The Patch, labeled MS09-003, addresses a vulnerability in "Transport Neutral Encapsulation", or TNEF attachments. These are the ones that non-Exchange users frequently see as a "winmail.dat" file. Basically, its possible for an attacker to create a Rich Text Format file (.RTF) or an X.400 attachment, and send it using TNEF in such a way that when your Exchange Server processes the message, it can corrupt memory on the server, allowing the attacker to remotely execute "arbitrary commands".
It is at least provable in theory that an email message can be crafted then, to execute any command it wants to on your Exchange Server.
The National Vulnerability Database labels this CVE-2009-0098 and gives this Overview:
Microsoft Exchange 2000 Server SP3, Exchange Server 2003 SP2, and Exchange Server 2007 SP1 do not properly interpret Transport Neutral Encapsulation (TNEF) properties, which allows remote attackers to execute arbitrary code via a crafted TNEF message, aka "Memory Corruption Vulnerability."
A second related bug allows an embedded MAPI command to be used to cause the Microsoft Exchange System Attendant service and other services that use EMSMDB32 to stop responding to messages, which would pretty much hang Exchange.
That sound pretty much like a Must Patch Now situation. Exploit code has not been seen in the wild yet, and Microsoft's Exploitability Index prediction is that "Inconsistent Exploit Code is Likely" with the most probable result leading to "Denial of Service". The "Remote Execution of Arbitrary Code" sounds like it would be much more challenging to pull off.
Bogdan Materna of VoIPShield Systems is thanked by Microsoft for reporting the underlying issue that lead to MS09-003.

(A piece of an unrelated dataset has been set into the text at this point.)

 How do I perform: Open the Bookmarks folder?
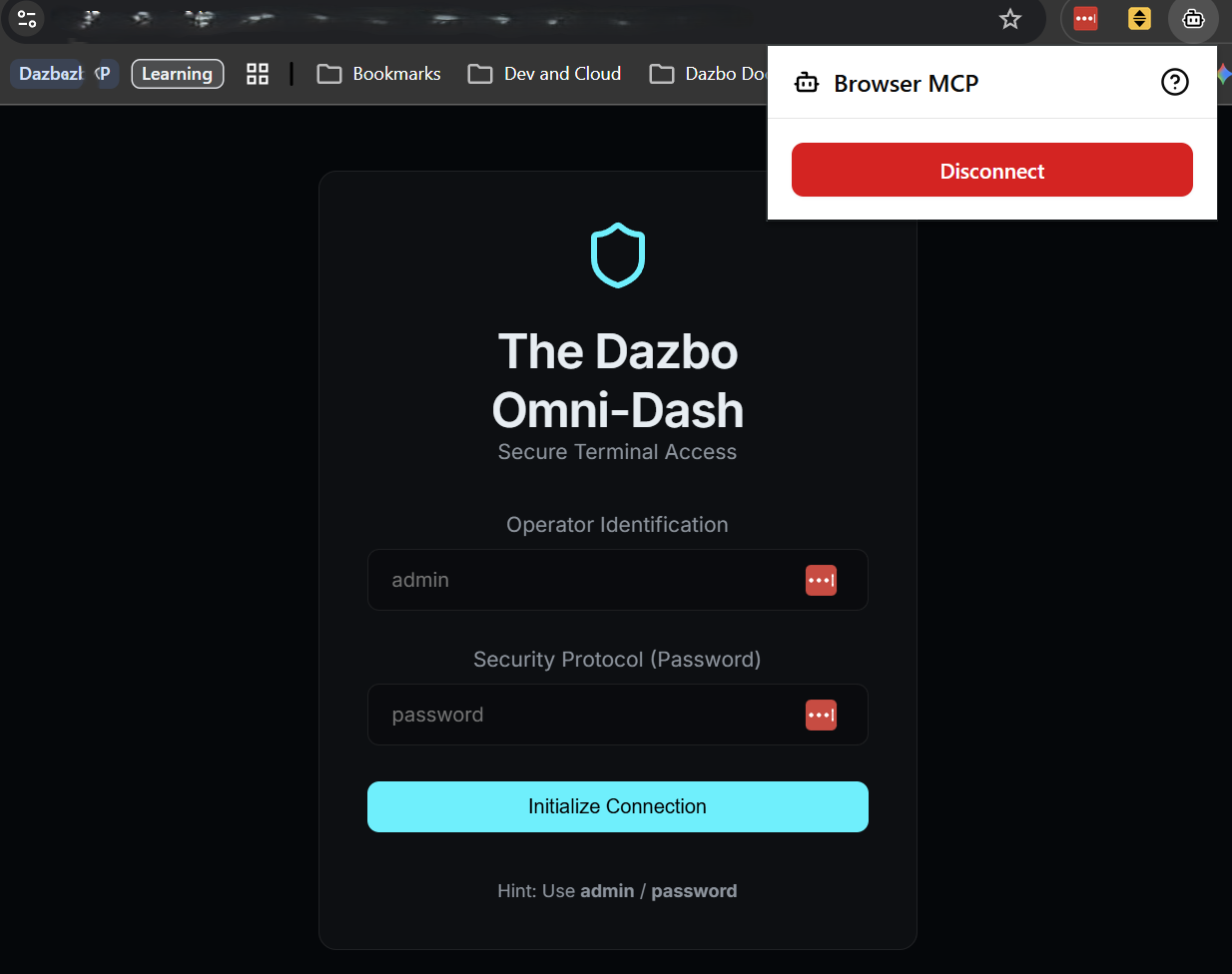[x=379, y=74]
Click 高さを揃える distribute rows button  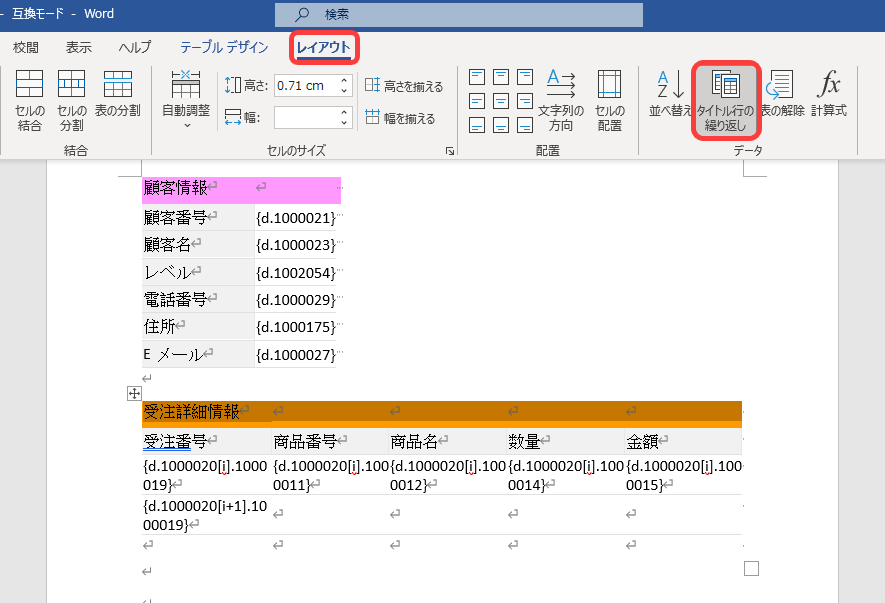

The other big one this month is the standard Internet Explorer Security Roll-up patch. This one is MS09-002 and has two new ways for website authors to add code to their web pages to give them the ability to execute arbitrary code on your windows computer with the same rights as the logged in user.
The first vulnerability is called an "Uninitialized Memory Corruption Vulnerability" and deals with the security context for deleted items.
The second vulnerability is called a "CSS Memory Corruption Vulnerability" and is an attack based on how IE handles Cascading Style Sheets.
The recommended work-around is the same as it always has been for Internet Explorer. Create a "Trusted Sites" zone in your IE settings, and only allow programs to use ActiveX or Active Scripting if they are in your Trusted sites zone!
A special caution is given about surfing the web as Administrator as well . . .
"If a user is logged on with administrative user rights, an attacker who successfully exploited this vulnerability could take complete control of an affected system. An attacker could then install programs; view, change, or delete data; or create new accounts with full user rights. Users whose accounts are configured to have fewer user rights on the system could be less impacted than users who operate with administrative user rights."
This latter set of vulnerabilities was shared with Microsoft by Tipping Point and the Zero Day Initiative. Sam Thomas, who works with both, is credited with the CSS Memory Corruption.
We'll be back with more Valentine's Day Spam from the UAB Spam Data Mine tomorrow.